Une fois qu’on a fait ces constats, soit on campe sur ses positions, on se dit que c’était mieux avant et on se replie sur soi ; soit on essaye d’y comprendre quelque chose… Et c’est là que la littérature est d’une aide précieuse. Et voilà pourquoi mon choix s’est porté sur ce roman.


Ecrit par une auteure transexuelle, il met en scène des personnages ayant eux-mêmes transitionné. On entre ainsi dans la vie de plusieurs de ces femmes dont le rapport au corps et la maternité sont des préoccupations constantes. Ames - trans ayant fini par détransitionner - vit à New York avec Katrina. Lorsque celle-ci tombe enceinte, à 39 ans, après une fausse couche qui avait eu raison de son premier mariage et alors qu’Ames se croyait stérile après le traitement hormonal qu’il avait reçu, celui-ci se voit contraint de lui révéler son histoire. L’un est sonné par l’idée de devenir père, l’autre par celle d’avoir conçu un enfant avec un ancien trans. Quel père Ames pourrait-il être ? Quelle famille pourraient-ils former ? Katrina peut-elle garder ce bébé de la dernière chance ? 
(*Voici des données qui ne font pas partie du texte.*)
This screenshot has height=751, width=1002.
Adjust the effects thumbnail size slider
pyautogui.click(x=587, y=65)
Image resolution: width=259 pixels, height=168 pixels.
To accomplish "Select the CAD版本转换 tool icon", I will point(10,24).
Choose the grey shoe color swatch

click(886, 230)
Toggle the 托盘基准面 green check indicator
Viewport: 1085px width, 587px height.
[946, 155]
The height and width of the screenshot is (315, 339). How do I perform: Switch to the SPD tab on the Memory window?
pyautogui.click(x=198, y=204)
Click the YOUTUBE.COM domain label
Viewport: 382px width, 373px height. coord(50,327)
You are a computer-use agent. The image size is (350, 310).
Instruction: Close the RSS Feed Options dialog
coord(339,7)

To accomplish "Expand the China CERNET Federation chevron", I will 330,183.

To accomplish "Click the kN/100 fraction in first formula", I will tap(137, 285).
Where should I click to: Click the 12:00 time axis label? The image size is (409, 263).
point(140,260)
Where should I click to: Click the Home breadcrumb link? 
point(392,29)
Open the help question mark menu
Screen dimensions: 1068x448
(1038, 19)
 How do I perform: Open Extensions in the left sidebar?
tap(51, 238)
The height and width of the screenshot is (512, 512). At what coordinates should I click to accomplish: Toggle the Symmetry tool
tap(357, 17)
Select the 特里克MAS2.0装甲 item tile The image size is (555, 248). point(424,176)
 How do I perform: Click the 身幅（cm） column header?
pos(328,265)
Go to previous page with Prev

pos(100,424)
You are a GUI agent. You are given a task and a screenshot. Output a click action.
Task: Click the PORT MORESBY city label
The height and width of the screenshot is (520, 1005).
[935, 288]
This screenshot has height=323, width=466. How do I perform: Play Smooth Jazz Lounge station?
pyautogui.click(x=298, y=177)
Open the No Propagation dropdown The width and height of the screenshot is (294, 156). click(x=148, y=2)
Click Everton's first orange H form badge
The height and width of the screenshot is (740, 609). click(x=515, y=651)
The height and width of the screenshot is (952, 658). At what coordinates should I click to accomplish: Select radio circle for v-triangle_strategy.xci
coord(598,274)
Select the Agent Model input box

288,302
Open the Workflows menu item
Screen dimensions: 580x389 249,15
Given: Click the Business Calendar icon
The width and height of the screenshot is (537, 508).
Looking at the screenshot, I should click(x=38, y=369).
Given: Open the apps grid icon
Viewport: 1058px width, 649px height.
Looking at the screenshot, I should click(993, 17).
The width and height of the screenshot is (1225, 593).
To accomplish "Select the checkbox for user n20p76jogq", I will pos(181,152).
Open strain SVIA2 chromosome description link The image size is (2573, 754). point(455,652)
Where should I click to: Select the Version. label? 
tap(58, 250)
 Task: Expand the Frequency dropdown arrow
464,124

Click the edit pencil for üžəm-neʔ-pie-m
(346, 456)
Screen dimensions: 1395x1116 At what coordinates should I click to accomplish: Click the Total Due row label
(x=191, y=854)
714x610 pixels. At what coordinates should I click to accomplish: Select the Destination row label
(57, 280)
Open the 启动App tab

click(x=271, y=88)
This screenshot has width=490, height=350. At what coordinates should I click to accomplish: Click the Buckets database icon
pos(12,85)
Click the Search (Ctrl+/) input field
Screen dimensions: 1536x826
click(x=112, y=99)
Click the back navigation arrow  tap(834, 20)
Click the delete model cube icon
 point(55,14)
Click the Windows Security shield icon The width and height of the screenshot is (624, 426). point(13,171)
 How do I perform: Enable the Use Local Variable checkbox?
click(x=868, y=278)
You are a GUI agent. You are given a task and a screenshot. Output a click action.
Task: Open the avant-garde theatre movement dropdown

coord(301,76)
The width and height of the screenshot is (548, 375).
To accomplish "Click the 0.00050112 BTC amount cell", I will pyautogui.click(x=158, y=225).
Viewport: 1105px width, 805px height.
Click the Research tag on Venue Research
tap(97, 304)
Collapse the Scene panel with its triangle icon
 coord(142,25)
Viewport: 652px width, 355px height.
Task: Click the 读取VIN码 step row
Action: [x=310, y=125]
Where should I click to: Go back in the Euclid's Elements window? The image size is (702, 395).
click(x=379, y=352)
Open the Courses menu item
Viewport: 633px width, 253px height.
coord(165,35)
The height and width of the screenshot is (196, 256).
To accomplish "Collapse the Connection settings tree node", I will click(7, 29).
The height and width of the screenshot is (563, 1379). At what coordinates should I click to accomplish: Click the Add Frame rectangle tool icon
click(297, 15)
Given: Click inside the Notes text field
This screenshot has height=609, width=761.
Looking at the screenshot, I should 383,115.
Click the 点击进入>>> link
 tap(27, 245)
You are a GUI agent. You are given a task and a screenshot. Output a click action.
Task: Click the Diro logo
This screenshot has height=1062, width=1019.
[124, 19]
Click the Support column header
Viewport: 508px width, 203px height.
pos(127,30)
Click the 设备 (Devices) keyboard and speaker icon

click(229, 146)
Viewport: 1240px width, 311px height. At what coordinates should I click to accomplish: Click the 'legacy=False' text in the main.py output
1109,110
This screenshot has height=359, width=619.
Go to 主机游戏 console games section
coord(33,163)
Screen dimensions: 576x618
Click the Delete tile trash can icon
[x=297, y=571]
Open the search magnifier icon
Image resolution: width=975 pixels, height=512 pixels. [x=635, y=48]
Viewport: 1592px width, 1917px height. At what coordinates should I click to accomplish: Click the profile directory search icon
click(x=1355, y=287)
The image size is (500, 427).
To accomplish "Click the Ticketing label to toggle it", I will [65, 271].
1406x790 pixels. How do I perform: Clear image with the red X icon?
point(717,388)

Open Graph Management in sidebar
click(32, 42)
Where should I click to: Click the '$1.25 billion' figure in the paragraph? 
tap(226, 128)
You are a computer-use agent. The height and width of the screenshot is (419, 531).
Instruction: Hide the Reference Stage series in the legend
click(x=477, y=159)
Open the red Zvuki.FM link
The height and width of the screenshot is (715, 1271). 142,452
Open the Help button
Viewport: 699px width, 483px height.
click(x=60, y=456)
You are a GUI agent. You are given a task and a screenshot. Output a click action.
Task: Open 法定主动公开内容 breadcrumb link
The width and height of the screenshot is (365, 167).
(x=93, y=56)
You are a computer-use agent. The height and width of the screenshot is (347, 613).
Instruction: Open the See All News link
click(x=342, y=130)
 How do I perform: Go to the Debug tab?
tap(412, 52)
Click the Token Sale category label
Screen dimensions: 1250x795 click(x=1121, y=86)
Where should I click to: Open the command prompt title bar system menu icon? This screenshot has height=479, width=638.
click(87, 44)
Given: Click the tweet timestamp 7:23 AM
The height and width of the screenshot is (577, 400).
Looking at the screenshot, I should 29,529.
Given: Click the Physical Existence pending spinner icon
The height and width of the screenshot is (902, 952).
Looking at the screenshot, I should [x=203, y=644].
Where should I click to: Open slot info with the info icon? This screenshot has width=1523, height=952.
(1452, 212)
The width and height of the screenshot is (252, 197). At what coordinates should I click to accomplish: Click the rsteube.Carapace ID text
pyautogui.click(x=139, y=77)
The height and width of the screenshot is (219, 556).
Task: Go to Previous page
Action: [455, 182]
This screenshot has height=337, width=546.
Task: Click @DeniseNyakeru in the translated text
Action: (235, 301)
Ames n’entrevoit qu’une issue : rappeler son ex, Reese, dont le désir le plus ardent mais aussi le plus inaccessible serait d’avoir un enfant. Il va lui proposer de se joindre au couple pour constituer ensemble une nouvelle forme de parentalité que chacun pour des raisons différentes croyait ne pas être en mesure de connaître. 


Dit comme cela, on pourrait craindre une forme de vaudeville sauce queer. En fait, si l’on entre bien avec ce roman dans un univers quelque peu méconnu et pour tout dire un peu déstabilisant pour une personne hétérosexuelle cisgenre telle que moi - il y a notamment tout un vocabulaire avec lequel on apprend à se familiariser - il ne s’agit contre toute attente ni d’un texte alternatif volontairement provocateur ni d’un texte militant en faveur des minorités sexuelles. Du moins ne se réduit-il pas à cela. Ce texte interroge avant tout la notion de famille et son modèle dominant : un papa, une maman, un enfant (ou plusieurs). N’en déplaise aux tenants de La manif pour tous, celui-ci n’a cessé d’être bousculé depuis l’apparition des cellules monoparentales, qui ne sont rien d’autre qu’une nouvelle norme désormais couramment admise. Mais entre familles recomposées, mariage homosexuel ou gpa, les lignes continuent de bouger. Très vite. Trop peut-être ? 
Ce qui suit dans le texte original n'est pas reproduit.